本发明涉及生物技术领域,特别是涉及一种玉米赤霉烯酮模拟抗原表位及其应用。
背景技术:
随着国家经济发展水平的提高,食品安全问题也越来越多地被人们所关注,霉菌污染是造成食品安全问题的一个重要因素。霉菌毒素主要通过谷物作物以及经过加工的农副产品进入人和动物体内,引起人和动物的中毒症状,其中对生殖系统以及内分泌系统等造成的伤害最为严重,摄入过量将会造成生命危险,给人类以及动物的健康造成一定的危害。
目前已经鉴定出的霉菌毒素已经超过了300种,较为常见的主要有6种,分别为黄曲霉毒素(aflatoxin,aft)、赭曲霉毒素(ochratoxin,ot)、玉米赤霉烯酮(zearalenone,zen)、t-2毒素(trichothecenes,ts)、脱氧雪腐镰刀菌烯醇(deoxynivalenol,don)以及伏马毒素(fumonisins,fb)。其中zen对粮食作物的污染情况较为严重,zen是由镰刀菌种产生的一种有强雌激素效应的真菌毒素,普遍存在于受污染的谷物和谷物产品中。zen具有强毒性,对生殖系统、内分泌系统以及免疫系统有很大的危害,严重时可能导致肿瘤的发生,对人类和动物的健康造成潜在的危害。因此需要采取有效的措施来预防和消除zen的毒性作用,并建立一种安全无毒的方法来检测zen的残留。

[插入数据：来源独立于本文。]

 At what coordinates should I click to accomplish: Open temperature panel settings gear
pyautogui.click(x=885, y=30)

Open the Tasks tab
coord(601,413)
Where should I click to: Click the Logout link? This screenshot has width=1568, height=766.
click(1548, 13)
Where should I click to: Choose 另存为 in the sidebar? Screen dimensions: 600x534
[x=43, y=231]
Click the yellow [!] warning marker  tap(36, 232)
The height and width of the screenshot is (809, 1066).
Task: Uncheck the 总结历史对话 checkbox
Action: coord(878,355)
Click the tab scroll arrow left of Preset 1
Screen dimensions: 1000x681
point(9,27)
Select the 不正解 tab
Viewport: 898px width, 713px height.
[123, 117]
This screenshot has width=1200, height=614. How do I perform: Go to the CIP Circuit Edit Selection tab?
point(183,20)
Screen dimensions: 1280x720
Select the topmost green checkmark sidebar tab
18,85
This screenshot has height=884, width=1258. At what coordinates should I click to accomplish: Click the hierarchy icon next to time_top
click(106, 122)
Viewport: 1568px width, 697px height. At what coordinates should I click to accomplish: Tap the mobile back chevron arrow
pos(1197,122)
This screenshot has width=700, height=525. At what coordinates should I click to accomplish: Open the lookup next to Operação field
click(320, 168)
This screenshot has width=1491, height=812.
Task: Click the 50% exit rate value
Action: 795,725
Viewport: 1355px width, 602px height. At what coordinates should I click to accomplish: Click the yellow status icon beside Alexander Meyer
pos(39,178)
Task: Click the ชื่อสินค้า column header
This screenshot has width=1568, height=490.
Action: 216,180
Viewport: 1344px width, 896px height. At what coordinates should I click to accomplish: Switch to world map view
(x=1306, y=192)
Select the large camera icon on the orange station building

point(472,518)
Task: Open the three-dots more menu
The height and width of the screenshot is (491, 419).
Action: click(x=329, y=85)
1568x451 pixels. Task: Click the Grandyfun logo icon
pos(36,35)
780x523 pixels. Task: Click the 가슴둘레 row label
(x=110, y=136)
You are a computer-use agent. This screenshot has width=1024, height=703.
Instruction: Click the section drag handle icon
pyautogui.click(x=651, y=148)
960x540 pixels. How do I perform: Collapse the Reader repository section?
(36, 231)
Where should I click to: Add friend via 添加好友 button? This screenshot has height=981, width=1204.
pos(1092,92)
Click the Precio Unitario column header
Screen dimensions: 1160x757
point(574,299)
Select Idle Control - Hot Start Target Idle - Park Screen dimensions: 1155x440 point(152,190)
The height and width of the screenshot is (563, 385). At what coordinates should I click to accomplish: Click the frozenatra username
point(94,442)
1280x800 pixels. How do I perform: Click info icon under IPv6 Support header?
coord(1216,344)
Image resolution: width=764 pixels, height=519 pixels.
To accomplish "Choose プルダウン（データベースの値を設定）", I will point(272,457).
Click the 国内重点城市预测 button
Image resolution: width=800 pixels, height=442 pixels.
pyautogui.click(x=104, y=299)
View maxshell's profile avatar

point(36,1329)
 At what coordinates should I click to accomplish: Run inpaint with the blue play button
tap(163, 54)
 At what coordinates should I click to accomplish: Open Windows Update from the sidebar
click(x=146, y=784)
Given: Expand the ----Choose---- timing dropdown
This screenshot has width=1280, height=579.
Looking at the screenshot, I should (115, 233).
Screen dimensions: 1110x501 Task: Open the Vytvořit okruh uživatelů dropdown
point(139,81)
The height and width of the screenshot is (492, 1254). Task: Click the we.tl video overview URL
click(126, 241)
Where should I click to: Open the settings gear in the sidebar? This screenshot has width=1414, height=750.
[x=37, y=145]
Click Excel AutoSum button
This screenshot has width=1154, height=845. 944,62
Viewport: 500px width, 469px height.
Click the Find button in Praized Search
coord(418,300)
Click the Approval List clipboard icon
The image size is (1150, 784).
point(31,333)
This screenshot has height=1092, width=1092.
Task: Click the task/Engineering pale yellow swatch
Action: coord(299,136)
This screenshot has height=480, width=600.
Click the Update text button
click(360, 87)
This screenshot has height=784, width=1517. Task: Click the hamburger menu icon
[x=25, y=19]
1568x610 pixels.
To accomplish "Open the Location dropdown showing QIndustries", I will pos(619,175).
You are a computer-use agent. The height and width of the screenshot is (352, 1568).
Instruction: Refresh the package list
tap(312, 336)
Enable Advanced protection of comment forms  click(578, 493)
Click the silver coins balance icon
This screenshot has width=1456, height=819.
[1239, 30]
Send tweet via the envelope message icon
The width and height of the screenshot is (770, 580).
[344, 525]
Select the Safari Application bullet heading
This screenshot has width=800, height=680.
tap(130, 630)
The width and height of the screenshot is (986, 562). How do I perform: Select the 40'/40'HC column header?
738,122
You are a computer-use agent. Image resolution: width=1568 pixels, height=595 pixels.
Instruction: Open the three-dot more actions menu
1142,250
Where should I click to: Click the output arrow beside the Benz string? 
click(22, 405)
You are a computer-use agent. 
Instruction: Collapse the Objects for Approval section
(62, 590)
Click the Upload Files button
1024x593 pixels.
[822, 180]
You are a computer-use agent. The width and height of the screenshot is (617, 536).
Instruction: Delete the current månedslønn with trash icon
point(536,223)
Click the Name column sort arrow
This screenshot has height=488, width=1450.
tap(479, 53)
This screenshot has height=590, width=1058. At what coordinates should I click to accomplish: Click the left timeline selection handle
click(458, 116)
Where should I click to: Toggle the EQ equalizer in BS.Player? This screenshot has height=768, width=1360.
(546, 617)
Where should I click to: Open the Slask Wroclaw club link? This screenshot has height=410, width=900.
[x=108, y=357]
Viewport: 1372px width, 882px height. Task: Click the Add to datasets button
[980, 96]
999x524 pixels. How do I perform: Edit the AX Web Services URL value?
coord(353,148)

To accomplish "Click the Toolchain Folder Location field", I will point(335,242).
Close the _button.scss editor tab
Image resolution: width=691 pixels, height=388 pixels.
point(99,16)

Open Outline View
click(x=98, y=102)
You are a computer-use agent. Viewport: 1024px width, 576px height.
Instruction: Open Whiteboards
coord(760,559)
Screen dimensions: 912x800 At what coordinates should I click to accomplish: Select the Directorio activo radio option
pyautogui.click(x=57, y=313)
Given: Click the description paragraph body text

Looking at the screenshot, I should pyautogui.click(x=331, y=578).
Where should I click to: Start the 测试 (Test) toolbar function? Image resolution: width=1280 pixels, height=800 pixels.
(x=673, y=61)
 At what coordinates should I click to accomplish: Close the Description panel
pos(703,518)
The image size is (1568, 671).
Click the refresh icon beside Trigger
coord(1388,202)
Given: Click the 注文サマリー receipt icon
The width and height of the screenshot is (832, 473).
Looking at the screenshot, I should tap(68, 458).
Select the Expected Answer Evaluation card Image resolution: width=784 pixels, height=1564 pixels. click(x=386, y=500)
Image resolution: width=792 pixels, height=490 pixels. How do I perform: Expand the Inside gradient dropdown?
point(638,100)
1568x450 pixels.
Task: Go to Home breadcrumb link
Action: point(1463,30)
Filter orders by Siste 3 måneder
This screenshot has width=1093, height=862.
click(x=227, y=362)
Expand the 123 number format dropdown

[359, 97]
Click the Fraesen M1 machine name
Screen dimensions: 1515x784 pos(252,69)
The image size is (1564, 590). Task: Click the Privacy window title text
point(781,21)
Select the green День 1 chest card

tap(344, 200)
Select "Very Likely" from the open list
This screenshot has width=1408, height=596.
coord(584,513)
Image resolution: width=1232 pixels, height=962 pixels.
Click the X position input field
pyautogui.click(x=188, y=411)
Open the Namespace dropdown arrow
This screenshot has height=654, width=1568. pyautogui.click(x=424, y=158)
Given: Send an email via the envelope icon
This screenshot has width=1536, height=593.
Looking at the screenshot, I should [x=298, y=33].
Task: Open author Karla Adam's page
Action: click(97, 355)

使用化学方法合成抗原的过程中避免不了毒素分子的使用,毒素标准品价格十分昂贵而且容易对实验人员的健康构成威胁。相比较而言,利用噬菌体展示技术筛选模拟表位来代替化学合成的抗原,在实验研究中具有很大的优势。在噬菌体展示技术的基础上创建噬菌体展示随机肽库技术,通过生物淘选过程,可以获得能识别靶标的模拟表位序列,抗原表位通过结合到相应抗原受体上从而引起机体产生针对抗原的抗体。
技术实现要素:
本发明的目的是提供一种玉米赤霉烯酮模拟抗原表位及其应用,以解决上述现有技术存在的问题,基于模拟抗原表位建立的直接竞争荧光免疫分析方法用于检测zen,具有低毒性、成本低且灵敏度高的优点。
为实现上述目的,本发明提供了如下方案:
本发明提供一种玉米赤霉烯酮的模拟抗原表位,其氨基酸序列为:hlnlniyitqkh(seqidno:1)、atlhsahrsthv(seqidno:2)和aeawtgfsasgv(seqidno:3)。
本发明还提供一种编码所述的玉米赤霉烯酮的模拟抗原表位的核苷酸。
优选的是,其序列如seqidno:4-seqidno:6所示。
本发明还提供一种抗体,其利用展示有所述的模拟抗原表位序列或者所述的核苷酸序列的噬菌体克隆免疫小鼠产生。
本发明还提供一种基于所述的模拟抗原表位或者所述的核苷酸检测玉米赤霉烯酮的方法,其特征在于,包括以量子点为荧光染料制备荧光探针,通过直接竞争荧光免疫分析方法检测玉米赤霉烯酮的步骤。
本发明还提供一种基于所述的模拟抗原表位或者所述的核苷酸在检测玉米赤霉烯酮中的应用。
优选的是,应用所述的方法检测所述玉米赤霉烯酮含量。
本发明公开了以下技术效果:
本发明以4d7mab为配基,对噬菌体展示随机十二肽库进行4轮的亲和淘选、噬菌斑的扩增和纯化以及zen模拟表位的鉴定等,对玉米赤霉烯酮抗原表位进行了深入研究,得到了zen的模拟抗原表位,其中3个出现频率较高模拟抗原表位的ic50值分别为0.918ng/ml、1.972ng/ml以及1.29ng/ml。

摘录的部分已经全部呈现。